HORATIO. ... So shall you hearOf carnal, bloody and unnatural acts;Of accidental judgments, casual slaughters;Of deaths put on by cunning and forced cause;And, in this upshot, purposes mistookFall'n on the inventors' heads. All this can ITruly deliver. (5.2.395-401)


There are numerous examples of violence throughout Hamlet. However, it is best to concentrate on those which have the greatest degree of dramatic significance for the play as a whole. Let us start off with one that takes place before the play even starts: the murder of King Hamlet, the protagonist's father. This is arguably the most important act of violence in the text: it sets the tone for all subsequent events in the play and provides Hamlet with the prime motivating factor for his actions (or lack thereof). The murder of Hamlet's father is the foundational act of violence that leads directly or indirectly to all other acts of violence in the play.
In act 1, scene 5, the ghost of Hamlet's father appears to him and tells him how he really died. Hamlet, like everyone else, assumed that his father had died after being bitten by a poisonous snake. In reality, Claudius crept up on him while he was sleeping in the orchard and poured poison down his ear. Additionally, Claudius seduced King Hamlet's queen, Gertrude:

Ay, that incestuous, that adulterate beast,
With witchcraft of his wit, with traitorous gifts—
O wicked wit and gifts, that have the power
So to seduce!—won to his shameful lust
The will of my most seeming-virtuous queen.

Hamlet's fraught relationship with his mother will be an important theme running throughout the rest of the play. The ghost is firmly establishing in Hamlet's mind an intimate link between Claudius' act of murder and Gertrude's adultery.
 
Gertrude, unwittingly perhaps, always seems to be related to violence. Indeed, for Hamlet, her betrayal of his father and subsequent marriage to Claudius is an act of violence against honor, dignity, and all that is decent.
 
Gertrude is in the thick of things again in act 3, scene 4. She gets into a blazing row with Hamlet, who lets fly with a volley of vicious personal abuse against his mother. As expected, it revolves around his detestation of Gertrude for marrying his father's murderer. Hamlet's verbal violence spills over into physical violence as he stabs and kills Polonius, who had been hiding behind a curtain to eavesdrop on Hamlet's conversation. At this stage in the play, whether we believe that Hamlet's madness is real or feigned, there is no doubt that whatever is going on in that mind of his is having deadly repercussions.
 
Murder is not the only kind of violence which has significance in the play.

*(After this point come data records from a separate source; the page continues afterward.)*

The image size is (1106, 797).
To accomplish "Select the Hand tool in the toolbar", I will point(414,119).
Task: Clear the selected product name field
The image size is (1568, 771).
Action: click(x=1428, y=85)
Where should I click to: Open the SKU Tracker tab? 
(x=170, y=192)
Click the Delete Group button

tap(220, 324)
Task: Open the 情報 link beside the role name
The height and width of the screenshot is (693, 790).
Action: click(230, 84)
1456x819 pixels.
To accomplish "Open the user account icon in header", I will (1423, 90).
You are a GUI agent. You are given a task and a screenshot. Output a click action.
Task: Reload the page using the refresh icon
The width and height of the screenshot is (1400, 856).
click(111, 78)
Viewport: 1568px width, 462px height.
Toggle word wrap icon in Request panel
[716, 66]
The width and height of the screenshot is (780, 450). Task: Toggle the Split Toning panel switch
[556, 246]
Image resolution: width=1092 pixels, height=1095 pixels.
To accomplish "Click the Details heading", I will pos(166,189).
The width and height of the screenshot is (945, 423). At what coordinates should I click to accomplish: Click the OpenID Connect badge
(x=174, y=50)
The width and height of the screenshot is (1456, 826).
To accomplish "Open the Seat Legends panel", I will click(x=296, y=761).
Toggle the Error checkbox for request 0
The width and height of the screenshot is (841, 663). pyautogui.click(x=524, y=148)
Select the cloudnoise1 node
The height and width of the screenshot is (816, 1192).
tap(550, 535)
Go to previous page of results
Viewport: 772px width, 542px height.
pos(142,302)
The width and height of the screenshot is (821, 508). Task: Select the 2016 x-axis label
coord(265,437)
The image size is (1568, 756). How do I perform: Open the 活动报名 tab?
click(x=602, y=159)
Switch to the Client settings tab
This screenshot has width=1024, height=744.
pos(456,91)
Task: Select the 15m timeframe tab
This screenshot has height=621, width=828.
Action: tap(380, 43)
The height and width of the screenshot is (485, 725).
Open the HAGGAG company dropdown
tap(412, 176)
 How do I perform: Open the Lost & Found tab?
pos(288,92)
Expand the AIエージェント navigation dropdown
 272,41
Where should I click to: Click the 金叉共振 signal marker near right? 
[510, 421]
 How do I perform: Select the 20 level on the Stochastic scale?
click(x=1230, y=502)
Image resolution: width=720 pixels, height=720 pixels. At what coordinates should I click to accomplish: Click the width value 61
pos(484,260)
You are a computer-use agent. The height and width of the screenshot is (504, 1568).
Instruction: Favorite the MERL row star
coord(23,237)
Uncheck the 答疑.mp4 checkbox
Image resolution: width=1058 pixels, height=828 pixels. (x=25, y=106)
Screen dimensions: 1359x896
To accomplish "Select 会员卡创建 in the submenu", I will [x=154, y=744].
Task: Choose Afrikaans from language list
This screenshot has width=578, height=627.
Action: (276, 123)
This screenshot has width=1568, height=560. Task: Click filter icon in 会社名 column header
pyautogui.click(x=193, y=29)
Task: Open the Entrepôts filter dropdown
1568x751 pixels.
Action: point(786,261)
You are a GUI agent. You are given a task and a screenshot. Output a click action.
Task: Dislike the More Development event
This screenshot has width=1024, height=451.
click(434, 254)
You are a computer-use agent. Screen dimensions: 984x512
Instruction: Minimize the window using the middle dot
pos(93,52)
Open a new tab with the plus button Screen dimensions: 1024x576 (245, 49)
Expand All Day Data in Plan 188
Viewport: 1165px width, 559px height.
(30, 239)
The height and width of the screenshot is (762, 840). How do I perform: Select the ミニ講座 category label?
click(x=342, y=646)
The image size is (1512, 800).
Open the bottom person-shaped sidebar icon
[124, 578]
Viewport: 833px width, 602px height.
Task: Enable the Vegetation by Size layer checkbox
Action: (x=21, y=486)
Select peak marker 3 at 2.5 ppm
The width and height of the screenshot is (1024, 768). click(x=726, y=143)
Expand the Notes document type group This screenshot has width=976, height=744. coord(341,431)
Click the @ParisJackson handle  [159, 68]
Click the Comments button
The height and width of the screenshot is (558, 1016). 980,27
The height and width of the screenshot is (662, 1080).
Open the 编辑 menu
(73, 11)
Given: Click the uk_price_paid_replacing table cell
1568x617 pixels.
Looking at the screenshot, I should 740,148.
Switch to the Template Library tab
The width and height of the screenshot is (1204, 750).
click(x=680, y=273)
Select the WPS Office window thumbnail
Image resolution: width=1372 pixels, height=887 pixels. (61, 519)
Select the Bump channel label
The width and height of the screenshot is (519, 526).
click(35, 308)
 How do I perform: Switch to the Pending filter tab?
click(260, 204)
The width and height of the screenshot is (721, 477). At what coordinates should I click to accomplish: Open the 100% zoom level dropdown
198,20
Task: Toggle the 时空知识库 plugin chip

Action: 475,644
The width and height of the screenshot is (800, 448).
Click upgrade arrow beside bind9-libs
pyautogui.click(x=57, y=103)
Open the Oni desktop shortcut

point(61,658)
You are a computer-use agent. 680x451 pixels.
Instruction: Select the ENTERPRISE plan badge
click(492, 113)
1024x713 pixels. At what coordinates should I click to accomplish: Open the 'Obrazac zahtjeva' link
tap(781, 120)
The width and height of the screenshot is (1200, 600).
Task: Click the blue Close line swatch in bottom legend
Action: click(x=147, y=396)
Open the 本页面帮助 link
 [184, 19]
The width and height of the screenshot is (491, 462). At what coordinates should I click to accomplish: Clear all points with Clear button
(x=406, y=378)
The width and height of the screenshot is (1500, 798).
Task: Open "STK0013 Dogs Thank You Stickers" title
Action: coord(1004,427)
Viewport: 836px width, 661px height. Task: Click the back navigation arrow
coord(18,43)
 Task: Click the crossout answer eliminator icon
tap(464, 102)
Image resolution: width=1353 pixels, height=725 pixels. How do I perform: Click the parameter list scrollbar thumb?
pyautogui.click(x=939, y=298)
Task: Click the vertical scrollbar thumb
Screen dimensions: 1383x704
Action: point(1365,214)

Take Ophelia's suicide, for example. At least, most people conclude that she committed suicide. The Church refuses to bury her in hallowed ground, a sure sign that she actually did kill herself. At the very least, Ophelia does not really care whether she lives or dies because she is so psychologically damaged by the twin tragedies of Hamlet's rejection and the death of her father, Polonius. It is significant that a relatively passive character in the play shows more resolution in enduring "the slings and arrows of outrageous fortune" than Hamlet himself, even though it did lead to her death.
 
The act of violence that the whole play leads up to—Hamlet's revenge upon Claudius in act 5, scene 2—turns out to be much less dramatic than we expect. One quick swig of poison and it is all over. However, there is still some significance to this particular act of violence, nonetheless. Claudius's death allows King Hamlet to be avenged and serves as a neat instance of poetic justice. Just as he poisoned his brother and (inadvertently) his wife, so too has he poisoned himself.
 
Hamlet had a number of oppurtunities to kill Claudius. In this scene he stabs him, but it is not enough to kill him. It is important for the overall dramatic structure of the play that Claudius ends up dying in the same way as his brother. Thus, the ambiguity of violence in Hamlet is revealed. It can be terrible, brutal, and unjust. Yet, just like fire, it can purge and destroy.